**WHAT TO PRODUCE**
The lines to copy are those in the listing that hold the word "computer".

**DATA FOR THE TASK**
────────────────────────────────────────

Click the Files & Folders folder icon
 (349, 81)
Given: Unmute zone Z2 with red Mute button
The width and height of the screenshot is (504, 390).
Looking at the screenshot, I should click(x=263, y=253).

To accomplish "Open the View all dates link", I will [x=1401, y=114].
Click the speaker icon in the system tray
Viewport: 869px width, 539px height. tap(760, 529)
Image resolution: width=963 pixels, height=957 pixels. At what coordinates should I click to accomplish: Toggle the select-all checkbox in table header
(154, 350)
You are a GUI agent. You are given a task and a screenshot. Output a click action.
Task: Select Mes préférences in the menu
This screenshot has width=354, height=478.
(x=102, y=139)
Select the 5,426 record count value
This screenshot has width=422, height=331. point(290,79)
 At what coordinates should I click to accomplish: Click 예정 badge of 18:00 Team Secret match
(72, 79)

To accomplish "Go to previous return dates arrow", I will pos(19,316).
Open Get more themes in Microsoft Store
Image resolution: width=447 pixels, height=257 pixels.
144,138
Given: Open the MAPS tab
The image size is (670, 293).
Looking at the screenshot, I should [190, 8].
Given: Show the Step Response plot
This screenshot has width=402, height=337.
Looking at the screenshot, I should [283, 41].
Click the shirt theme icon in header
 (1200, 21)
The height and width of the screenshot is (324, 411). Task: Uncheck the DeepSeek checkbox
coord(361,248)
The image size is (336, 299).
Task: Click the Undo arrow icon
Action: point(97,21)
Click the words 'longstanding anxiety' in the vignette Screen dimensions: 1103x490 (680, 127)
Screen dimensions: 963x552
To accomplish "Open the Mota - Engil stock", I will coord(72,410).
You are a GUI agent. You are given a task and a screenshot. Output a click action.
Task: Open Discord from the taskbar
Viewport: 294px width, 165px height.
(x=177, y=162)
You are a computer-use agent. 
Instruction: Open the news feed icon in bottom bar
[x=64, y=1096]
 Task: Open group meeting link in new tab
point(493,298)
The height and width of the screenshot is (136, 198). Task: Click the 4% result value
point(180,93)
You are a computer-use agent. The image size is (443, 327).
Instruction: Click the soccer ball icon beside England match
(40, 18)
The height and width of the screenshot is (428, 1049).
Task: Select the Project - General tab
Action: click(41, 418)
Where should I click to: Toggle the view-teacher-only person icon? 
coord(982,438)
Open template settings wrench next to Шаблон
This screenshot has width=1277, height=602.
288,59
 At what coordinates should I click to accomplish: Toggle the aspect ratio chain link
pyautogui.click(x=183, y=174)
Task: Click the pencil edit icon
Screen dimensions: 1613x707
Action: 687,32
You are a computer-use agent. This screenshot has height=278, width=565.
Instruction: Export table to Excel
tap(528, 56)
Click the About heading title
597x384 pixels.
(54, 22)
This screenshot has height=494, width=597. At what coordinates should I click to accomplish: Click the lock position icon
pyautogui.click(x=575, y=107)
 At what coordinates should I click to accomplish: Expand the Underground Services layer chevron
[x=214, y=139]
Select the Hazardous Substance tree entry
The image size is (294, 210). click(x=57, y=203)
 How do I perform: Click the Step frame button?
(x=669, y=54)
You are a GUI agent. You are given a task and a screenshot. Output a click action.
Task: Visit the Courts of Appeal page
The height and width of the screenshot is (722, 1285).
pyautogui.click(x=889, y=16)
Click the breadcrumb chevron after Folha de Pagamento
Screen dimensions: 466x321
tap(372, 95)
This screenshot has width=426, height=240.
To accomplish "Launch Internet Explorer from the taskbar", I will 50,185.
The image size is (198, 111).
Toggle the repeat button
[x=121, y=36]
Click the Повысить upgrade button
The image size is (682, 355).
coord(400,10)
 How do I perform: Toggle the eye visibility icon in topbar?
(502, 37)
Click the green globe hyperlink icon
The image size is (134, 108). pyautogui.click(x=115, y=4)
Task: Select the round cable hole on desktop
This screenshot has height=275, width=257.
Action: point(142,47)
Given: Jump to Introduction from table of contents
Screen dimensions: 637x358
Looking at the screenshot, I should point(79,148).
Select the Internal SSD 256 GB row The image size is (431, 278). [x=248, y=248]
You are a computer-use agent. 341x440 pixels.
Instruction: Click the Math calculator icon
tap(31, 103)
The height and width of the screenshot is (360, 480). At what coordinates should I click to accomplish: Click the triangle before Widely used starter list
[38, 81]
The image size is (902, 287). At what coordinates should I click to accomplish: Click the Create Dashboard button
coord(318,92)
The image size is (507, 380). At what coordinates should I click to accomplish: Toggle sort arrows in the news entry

────────────────────────────────────────

**ANSWER SPACE**
You are a computer-use agent. 
You are a computer-use agent. The image size is (443, 327).
You are a computer-use agent. This screenshot has height=278, width=565.
You are a computer-use agent. 341x440 pixels.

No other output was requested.